I was thinking about this just yesterday and, under my new rules, both cars are worth the same as both are "underused". They've sat about barely being used but, and this is the important bit, they've had equal chances of scratches, scrapes, car park dings and something failing prematurely because they've never had a full shake down.
"Low mileage" and some boost to along price means under 10k miles. Or 10k kilometres. Or something stupidly low. Something where the owner left it in a garage and either forgot about it or thought it might make him money because he's a massive cock. The actual few cars that really haven't had a chance to rot.
I sold my mother's Fiesta last year. 53 plate/22 years old, 1 owner, 30-odd thousand miles.
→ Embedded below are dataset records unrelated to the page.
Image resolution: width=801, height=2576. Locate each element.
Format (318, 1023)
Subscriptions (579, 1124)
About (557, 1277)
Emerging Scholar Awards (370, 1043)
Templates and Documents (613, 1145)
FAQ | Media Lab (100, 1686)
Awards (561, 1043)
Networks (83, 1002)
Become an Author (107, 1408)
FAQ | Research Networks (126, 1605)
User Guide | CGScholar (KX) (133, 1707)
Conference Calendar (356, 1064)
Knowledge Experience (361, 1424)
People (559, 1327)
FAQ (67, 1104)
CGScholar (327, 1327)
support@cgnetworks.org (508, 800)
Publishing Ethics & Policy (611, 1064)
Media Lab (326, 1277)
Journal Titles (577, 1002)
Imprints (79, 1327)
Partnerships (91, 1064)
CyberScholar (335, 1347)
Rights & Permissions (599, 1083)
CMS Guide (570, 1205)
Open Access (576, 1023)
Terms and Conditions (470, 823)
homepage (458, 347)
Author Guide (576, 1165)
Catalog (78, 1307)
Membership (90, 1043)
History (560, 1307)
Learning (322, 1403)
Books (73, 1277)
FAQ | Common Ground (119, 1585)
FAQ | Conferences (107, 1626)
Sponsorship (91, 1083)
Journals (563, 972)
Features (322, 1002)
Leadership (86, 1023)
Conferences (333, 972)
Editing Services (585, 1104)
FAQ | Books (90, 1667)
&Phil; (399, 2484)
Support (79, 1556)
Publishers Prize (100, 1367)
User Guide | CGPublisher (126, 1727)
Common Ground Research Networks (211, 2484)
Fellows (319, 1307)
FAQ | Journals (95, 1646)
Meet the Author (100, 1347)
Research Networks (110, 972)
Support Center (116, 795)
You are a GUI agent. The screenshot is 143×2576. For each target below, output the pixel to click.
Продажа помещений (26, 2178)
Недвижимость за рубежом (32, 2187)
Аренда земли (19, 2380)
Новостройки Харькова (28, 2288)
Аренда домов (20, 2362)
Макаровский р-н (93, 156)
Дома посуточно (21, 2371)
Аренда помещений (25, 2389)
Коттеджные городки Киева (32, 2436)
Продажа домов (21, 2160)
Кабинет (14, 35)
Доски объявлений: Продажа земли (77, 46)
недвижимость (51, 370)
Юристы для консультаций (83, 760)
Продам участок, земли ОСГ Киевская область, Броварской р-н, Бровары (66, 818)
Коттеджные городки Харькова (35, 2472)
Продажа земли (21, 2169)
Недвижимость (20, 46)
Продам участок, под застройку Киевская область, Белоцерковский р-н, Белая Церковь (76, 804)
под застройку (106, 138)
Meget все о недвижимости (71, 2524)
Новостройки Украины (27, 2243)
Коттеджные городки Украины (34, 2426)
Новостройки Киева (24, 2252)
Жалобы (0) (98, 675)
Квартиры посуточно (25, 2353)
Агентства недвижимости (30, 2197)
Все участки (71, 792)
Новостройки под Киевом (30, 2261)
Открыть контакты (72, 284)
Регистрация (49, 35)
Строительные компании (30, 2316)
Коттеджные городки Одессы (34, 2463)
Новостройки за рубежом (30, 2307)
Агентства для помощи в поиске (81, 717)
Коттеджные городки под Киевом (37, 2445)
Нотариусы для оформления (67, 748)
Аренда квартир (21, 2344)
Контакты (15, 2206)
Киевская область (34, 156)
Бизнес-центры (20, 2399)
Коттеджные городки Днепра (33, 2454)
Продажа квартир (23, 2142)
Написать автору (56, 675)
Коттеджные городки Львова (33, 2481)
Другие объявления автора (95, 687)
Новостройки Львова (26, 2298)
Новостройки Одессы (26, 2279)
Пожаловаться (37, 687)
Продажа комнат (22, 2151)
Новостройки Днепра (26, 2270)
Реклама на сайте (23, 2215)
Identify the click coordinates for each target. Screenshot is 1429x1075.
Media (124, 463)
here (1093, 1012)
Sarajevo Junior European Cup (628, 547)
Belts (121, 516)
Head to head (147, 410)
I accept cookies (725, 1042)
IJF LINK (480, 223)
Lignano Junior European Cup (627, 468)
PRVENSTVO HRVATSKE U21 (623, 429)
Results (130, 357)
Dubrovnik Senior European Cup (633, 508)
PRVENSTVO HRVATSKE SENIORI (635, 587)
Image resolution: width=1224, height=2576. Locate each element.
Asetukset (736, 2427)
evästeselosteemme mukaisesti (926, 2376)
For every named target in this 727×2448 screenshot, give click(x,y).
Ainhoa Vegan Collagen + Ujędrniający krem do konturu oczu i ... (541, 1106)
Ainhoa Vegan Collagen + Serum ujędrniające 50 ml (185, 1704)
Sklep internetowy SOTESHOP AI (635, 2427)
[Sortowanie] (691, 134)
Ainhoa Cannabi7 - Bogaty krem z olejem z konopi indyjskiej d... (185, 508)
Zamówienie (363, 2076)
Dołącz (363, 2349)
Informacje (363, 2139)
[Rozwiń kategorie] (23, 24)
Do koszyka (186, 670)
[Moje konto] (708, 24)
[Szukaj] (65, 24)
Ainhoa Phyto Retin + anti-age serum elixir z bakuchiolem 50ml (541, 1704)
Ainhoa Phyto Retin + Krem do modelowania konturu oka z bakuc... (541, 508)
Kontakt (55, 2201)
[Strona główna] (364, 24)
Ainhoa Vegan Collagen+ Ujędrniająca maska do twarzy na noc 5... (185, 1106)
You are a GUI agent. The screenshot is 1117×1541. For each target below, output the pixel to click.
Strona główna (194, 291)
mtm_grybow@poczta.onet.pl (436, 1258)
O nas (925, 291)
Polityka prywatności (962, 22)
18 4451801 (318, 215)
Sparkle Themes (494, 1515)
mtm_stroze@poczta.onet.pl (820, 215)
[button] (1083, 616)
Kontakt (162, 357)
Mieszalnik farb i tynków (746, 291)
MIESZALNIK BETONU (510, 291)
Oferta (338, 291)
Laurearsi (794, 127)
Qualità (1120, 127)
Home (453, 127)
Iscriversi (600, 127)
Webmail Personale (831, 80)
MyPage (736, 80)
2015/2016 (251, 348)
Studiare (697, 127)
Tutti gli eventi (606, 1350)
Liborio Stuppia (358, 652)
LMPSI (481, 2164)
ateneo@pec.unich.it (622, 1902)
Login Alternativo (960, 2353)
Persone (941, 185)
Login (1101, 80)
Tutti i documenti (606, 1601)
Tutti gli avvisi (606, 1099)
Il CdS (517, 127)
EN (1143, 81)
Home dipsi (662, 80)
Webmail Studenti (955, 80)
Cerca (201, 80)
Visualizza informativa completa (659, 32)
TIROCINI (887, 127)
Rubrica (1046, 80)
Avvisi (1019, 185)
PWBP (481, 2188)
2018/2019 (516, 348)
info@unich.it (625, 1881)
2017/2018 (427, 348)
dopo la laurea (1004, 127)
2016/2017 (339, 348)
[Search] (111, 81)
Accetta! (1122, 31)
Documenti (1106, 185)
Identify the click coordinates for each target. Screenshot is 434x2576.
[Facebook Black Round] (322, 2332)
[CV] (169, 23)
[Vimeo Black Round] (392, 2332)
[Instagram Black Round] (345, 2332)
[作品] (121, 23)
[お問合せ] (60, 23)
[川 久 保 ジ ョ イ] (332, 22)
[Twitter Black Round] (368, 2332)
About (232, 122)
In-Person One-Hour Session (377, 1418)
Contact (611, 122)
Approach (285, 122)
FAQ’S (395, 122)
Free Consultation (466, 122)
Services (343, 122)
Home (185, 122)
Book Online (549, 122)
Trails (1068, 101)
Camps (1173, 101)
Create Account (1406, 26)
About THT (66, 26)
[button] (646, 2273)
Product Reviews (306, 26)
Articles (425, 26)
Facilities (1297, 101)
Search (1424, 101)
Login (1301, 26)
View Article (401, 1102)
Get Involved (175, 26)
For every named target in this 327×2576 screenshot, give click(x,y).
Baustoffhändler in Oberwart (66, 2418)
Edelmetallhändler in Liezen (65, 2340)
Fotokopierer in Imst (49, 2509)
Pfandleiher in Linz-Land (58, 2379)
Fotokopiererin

The door trim had still fallen off (and been stuck back on), the steering wheel was peeling, there was a mildly rusty ding, boot release was flaky. It wasn't bad by any stretch but, it wasn't factory fresh which is what people seem to think "low mileage" means. The one thing that would price it above anything else was that it had been garaged from new. And that's something that is almost impossible to guarantee on the majority of cars unless they are a one owner job. And then it's irrelevant whether the mileage is 30, 80 or 180k miles as the driving is only 6000 hours of use compared to the 125,000 hours of sitting out in the elements, quietly suffering.